I'm just trying to say that you don't know how the Youtube encoder works and I don't think it can be used as reliable evidence for issues like this. If you want to get to the bottom of it, use lossless pictures. Please read TheRyuu's post above.

You still don't seem to understand that the encoder would not in a million years be capable of creating issues like the ones discussed here and as such the video is perfectly reliable.

You're basically arguing that the youtube encoder is somehow this magical beast that is capable of perfectly identifying the exact boundaries of textures/decals/character models in a frame and then even though the exact same object is present three times in the same frame selectively blur only 1 or 2 of them. Even more than that the encoder would also have to be capable of outright removing certain alpha textures (the drapes) whilst accurately drawing in the part of the scene that would normally be hidden behind said alpha texture.

If you think the Youtube encoder is actually capable of doing this then you might want to let Google know that they have just invented the most powerful image recognition and scene reconstruction software known to man.

Your claims are about as realistic as forensic cops going "enhance, enhance" on cop shows.

But then, again, if you all want to discuss this based on Youtube footage, then I don't have a problem with this. I just agree with the criticisms that now an initial investigation has been done with Youtube footage, someone should get looking at lossless pictures.
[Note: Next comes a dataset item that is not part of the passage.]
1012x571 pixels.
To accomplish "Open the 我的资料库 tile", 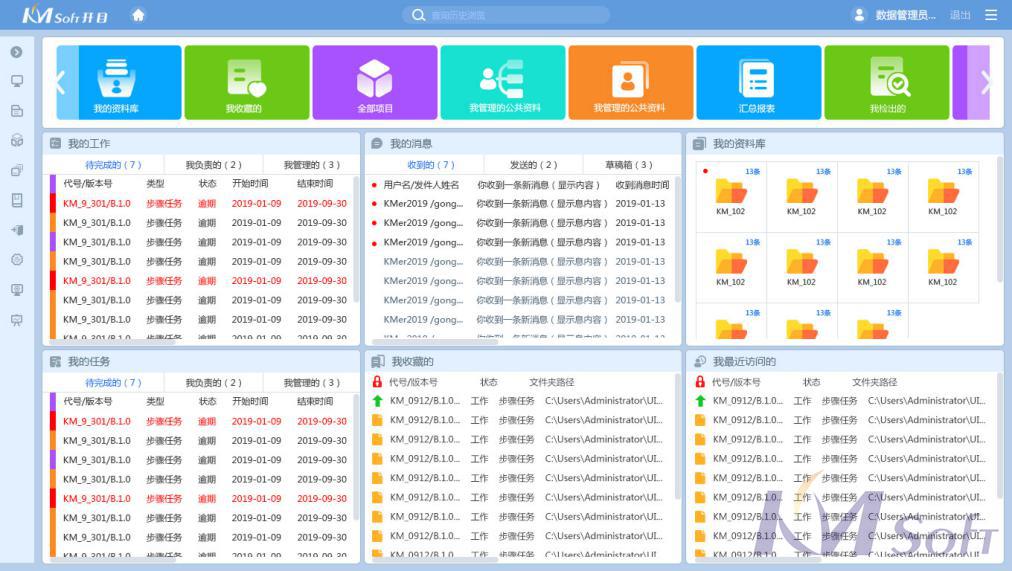I will (x=118, y=82).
Again lossless images are not necessary, what we have is more than sufficient to unequivocally say that Hitman has a texture rendering issue.

The thing about lossy formats is that the errors they introduce are essentially random and as such they would never be able to introduce the kinds of selective errors we are seeing here.

These images below are jpg images, and thus in a lossy format, but the selective texture errors seen in the second picture would never result from lossy encoding:
R9-Nano-DX11-1080p-pcgh.jpg

R9-Nano-DX12-forced-high-Textures-1080p-pcgh.jpg

(The first image is an R9 nano in DX11 and the second image the same card in DX12. Exact same settings except for the change in API)

Again: It's okay for you to have a different opinion to me and other people in this thread. It's okay.

And it's also okay for you to actually try and do the bare minimum to inform yourself about how image rendering and encoding actually works.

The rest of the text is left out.